━━ Text shown ━━

# Alice Cooper - Raise The Dead - Calgary 2012



## pickslide (May 9, 2006)

Just posted my review of the Alice show here in Calgary this week. Great show and I was lucky enough to have front row seats so here are some pics:


----------



## pickslide (May 9, 2006)




----------



## NB_Terry (Feb 2, 2006)

great pics!


----------



## starjag (Jan 30, 2008)

pickslide said:


>


Nice! Classic Alice!


----------



## TWRC (Apr 22, 2011)

Great shots. Orianthi sure is easy on the eyes.


----------



## zontar (Oct 25, 2007)

I noticed an SG--it just seems right to see one on stage with Alice...


----------



## Milkman (Feb 2, 2006)

Awesome pcs.

Alice is the man.


----------



## sulphur (Jun 2, 2011)

Fantastic pics! Thanks!

Nice array of guitars there.

I'd like to play with Orianthi.


----------



## Spikezone (Feb 2, 2006)

zontar said:


> I noticed an SG--it just seems right to see one on stage with Alice...


Just what I was thinking! Thanks for the pics! I am sad to say I have never been to one of Alice's shows...maybe someday.
-Mikey


----------



## Danielle Vergne (Nov 13, 2012)

*Alice Cooper wore one red leather vest i painted for him last tour!*

hi, Alice fans!!!

━━━
━━ Data segment ━━

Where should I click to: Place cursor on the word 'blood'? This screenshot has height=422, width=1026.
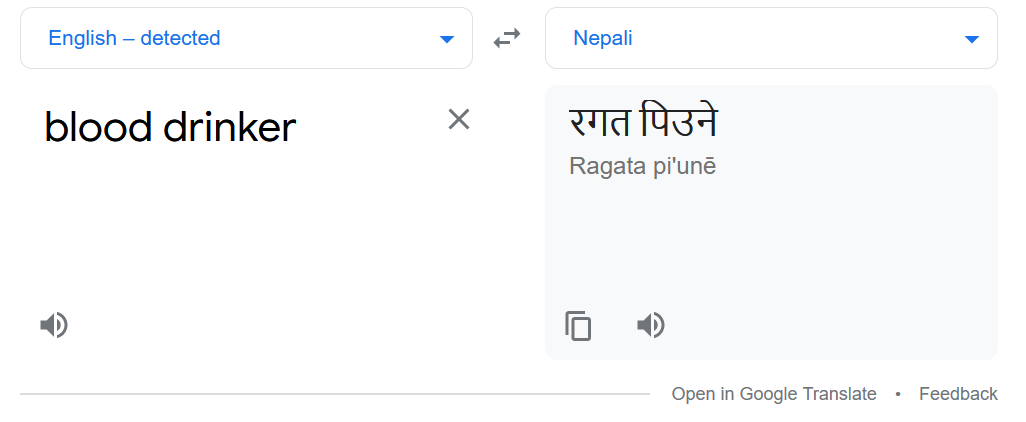97,127
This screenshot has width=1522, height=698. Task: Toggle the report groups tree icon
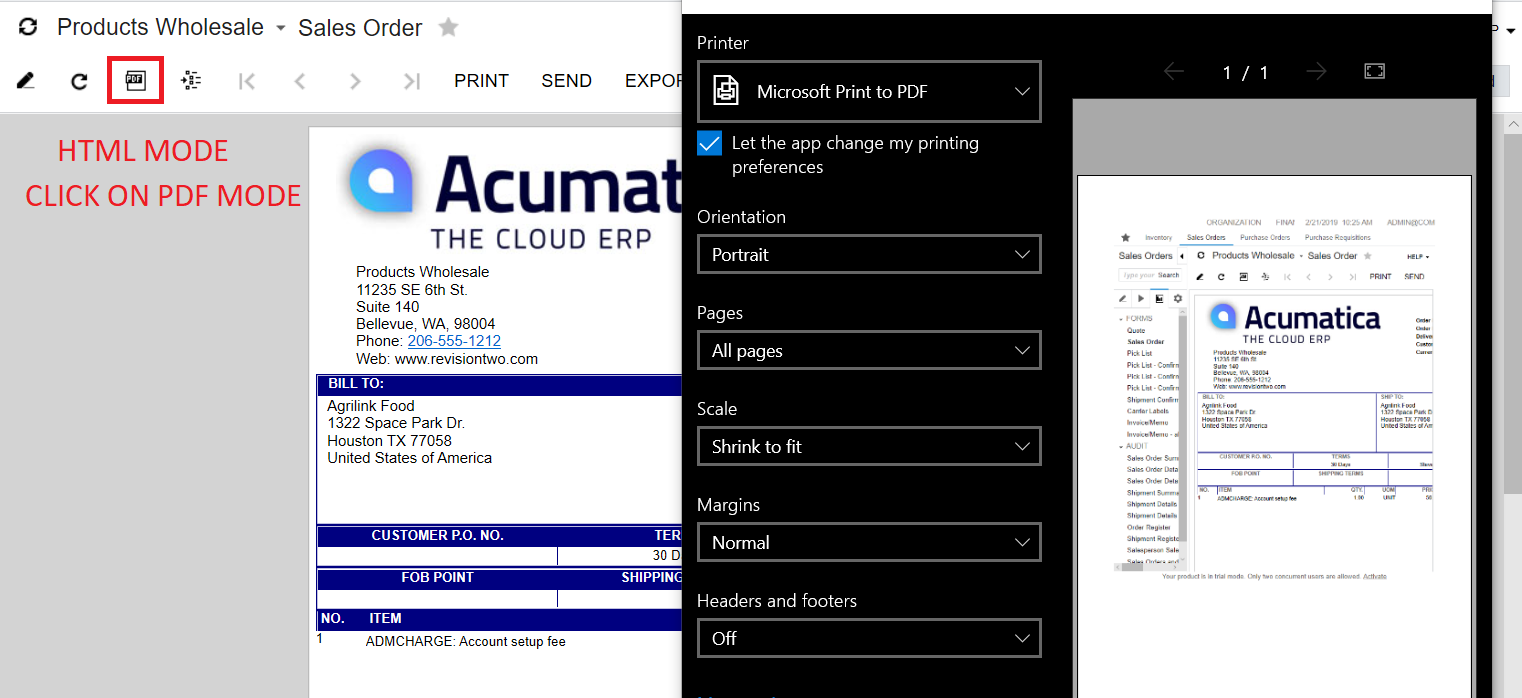point(191,81)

━━━

# Given problem
Write the next part of the Alice Cooper concert thread, starting right after its last line. The material here has no connection to the Alice Cooper concert thread.

# Result for this exercise
I am a arts teacher and a professional painter on leatherapparel for music fans and bands. Alice cooper wore on stage last tour one of my red leather vests(guillotine scene, 2011/2012
I worked for Slash, Machine head, and Alice cooper for their leather jackets for fanpacks!! i paint usually for Halloween , Christmas, anniversaries gifts, etc
View attachment 1812

http://www.hardrock-artworks.com


----------



## Guest (Nov 13, 2012)

Welcome to the forum Danielle. That's beautiful work you do.

I was only at one Cooper concert in my life.
Unfortunately, I never seen him. It was the
riot concert in T.O.

[video=youtube;scrIUhGUQuo]http://www.youtube.com/watch?v=scrIUhGUQuo[/video]


----------



## blam (Feb 18, 2011)

nice ones. looks like a really fun concert.

looks like you had a great spot for the night.


----------



## zontar (Oct 25, 2007)

Spikezone said:


> Just what I was thinking! Thanks for the pics! I am sad to say I have never been to one of Alice's shows...maybe someday.
> -Mikey


It's been a few years--but I have seen him live.


----------



## al3d (Oct 3, 2007)

Saw him this summer opening for Maiden..and as always..it was a blast. And Orianthi is one hell of a player...still need more stage presence, but i mean she's barely in her early 20's, so, still, cute and good shredder.


----------



## RandyF (Aug 16, 2012)

Big fan of A.C especially in the early years. I saw on your posting of the set list "Hello Hooray - Judy Collins cover" It's one my all time favourite Alice tunes, but it was written by Canadian singer/songwriter Rolf Kempf, not Judy Collins. Just wanted to give credit to the Canadian that deserves it ;-)


----------



## Guest (Dec 1, 2012)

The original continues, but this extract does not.